Aux Philippines, le calvaire des petites mains de l’intelligence artificielle

Introduction : Les deux amis ne sont pas les seuls à passer leurs nuits à entraîner les algorithmes de l’IA. Au fil des maisonnettes en tôle du bidonville, des dizaines d’autres habitants effectuent des tâches similaires. Depuis une minuscule pièce sans fenêtres, les yeux rivés sur un vieil écran, Cheiro, 27 ans, examine quant à lui un nuage de milliers de points disséminés sur un plan en trois dimensions. Juxtaposant l’ensemble avec une photo prise depuis le tableau de bord d’une voiture roulant à San Francisco, il sélectionne certains agglomérats de points à l’aide de sa souris puis note leurs coordonnées géométriques dans un logiciel…

Afin d’entraîner leurs algorithmes, les multinationales appâtées par les promesses de l’IA nécessitent en effet d’immenses quantités de données « annotées », c’est-à- dire préalablement déchiffrées et organisées par des humains. L’océan de photos captées par les téléphones portables d’Apple ou Samsung est ainsi exploré ; le contenu des millions d’heures de vidéos filmées par les voitures autonomes est répertorié ; des millions de documents comptables sont disséqués afin de pouvoir, un jour, automatiser les services administratifs de milliers d’entreprises.

« Chacun de ces points matérialise le rebond du laser projeté par la voiture autonome au moment où elle analyse son environnement. Je dois identifier chaque forme afin d’aider le véhicule à distinguer une autre voiture d’un piéton, un arbre d’un panneau ou un animal d’un bâtiment. Je répète cette tâche environ douze heures par jour, sept jours par semaine, souvent la nuit », soupire-t-il en pointant vers un coin de la pièce, où une paillasse malodorante gît sur une palette de bois. « Si je comprends bien, ces données permettront un jour à l’intelligence artificielle de remplacer les conducteurs. »

Extrait : Selon Bayani, plus de 10.000 habitants de Cagayan de Oro auraient ainsi été formés par Remotasks et travailleraient depuis leur domicile. « Ce système de plateforme en ligne est très pratique pour l’entreprise, car il lui permet de ne pas déclarer les travailleurs. Tous sont embauchés sans contrat de travail et sont donc révocables d’un claquement de doigts, sans la moindre obligation légale. C’est de l’exploitation pure et simple », dénonce-t-il….

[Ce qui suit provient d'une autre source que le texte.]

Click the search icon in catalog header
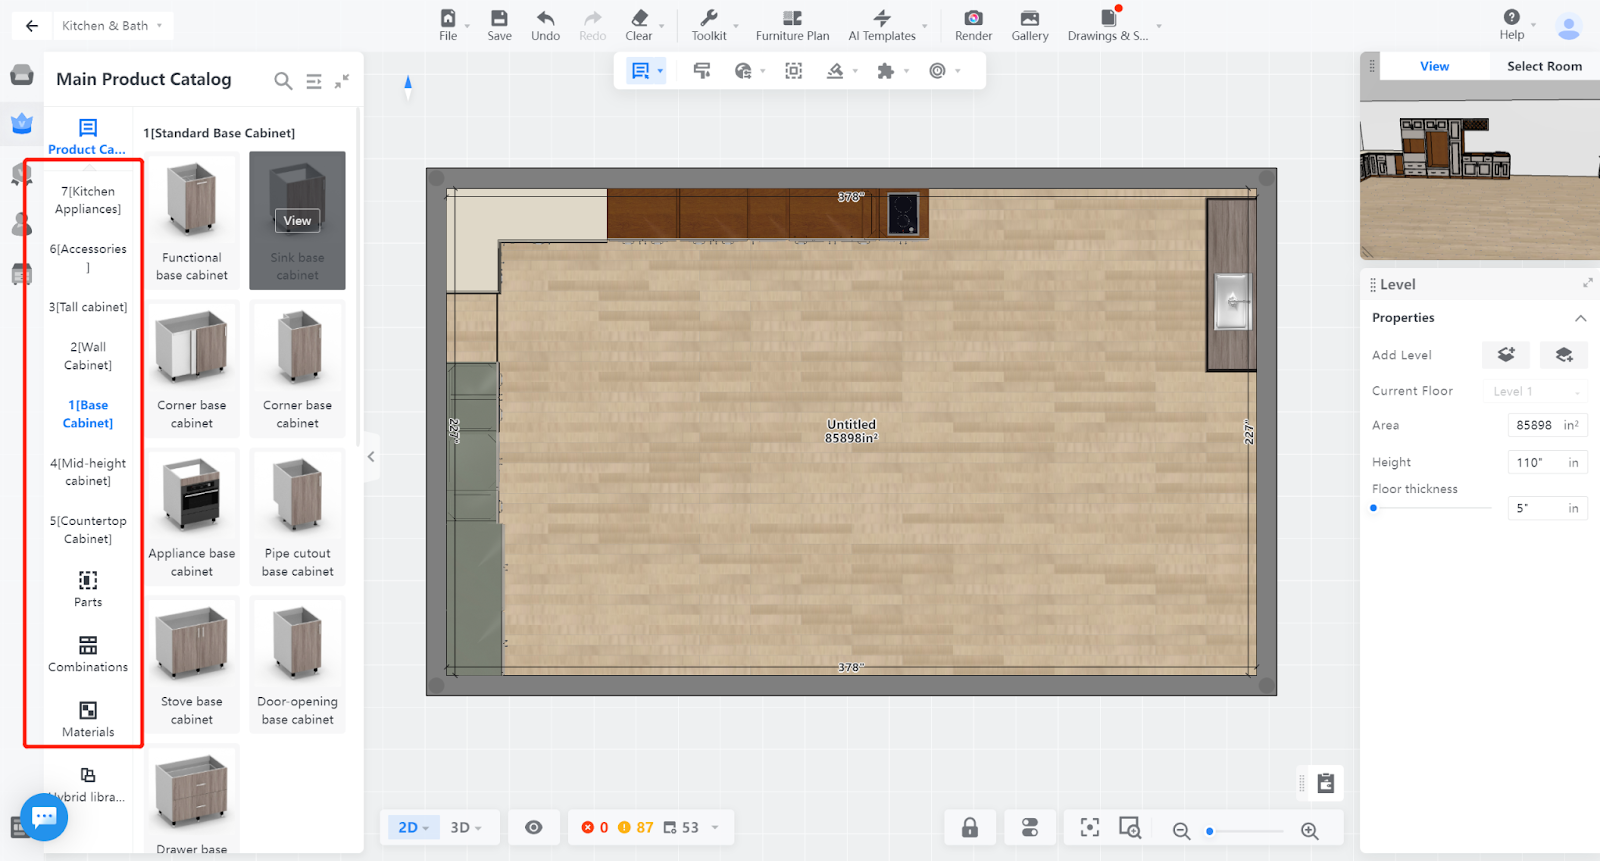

« L’une des conditions imposées par Remotasks lors du recrutement est d’accepter d’opérer en tant que travailleur indépendant. L’entreprise nous forme puis nous donne accès à un site permettant de postuler à des micro-tâches, qui durent chacune entre cinq et trente minutes et sont payées au lance-pierre », explique Mary Jones, une mère de famille cumulant plusieurs emplois pour élever ses deux enfants en bas âge. « Je travaille entre huit et dix heures par jour, pour un salaire de six euros en moyenne », confirme Junbee, 22 ans, depuis l’un des bidonvilles de Cagayan de Oro. ..

« Le travail en ligne complique l’application du droit du travail, surtout lorsque l’employeur n’est pas installé dans le même pays. C’est une menace pour les travailleurs, en particulier dans un pays en développement comme les Philippines », appuie Cheryll Soriano, professeure à l’université De La Salle de Manille et spécialiste en économie digitale….

En septembre 2023, plusieurs élus au Congrès américain ont même écrit à neuf géants de la Silicon Valley pour s’indigner que « des millions de travailleurs de l’information à travers le monde » annotent des données « sous une surveillance constante, avec de faibles salaires et sans aucun avantage social ». Cinq des neufs accusés (Microsoft, Meta, Google, IBM et Amazon) avaient pourtant co-fondés le « Partenariat sur l’IA » en 2016, promettant d’instaurer de « bonnes pratiques », notamment en matière d’éthique et de droits humains.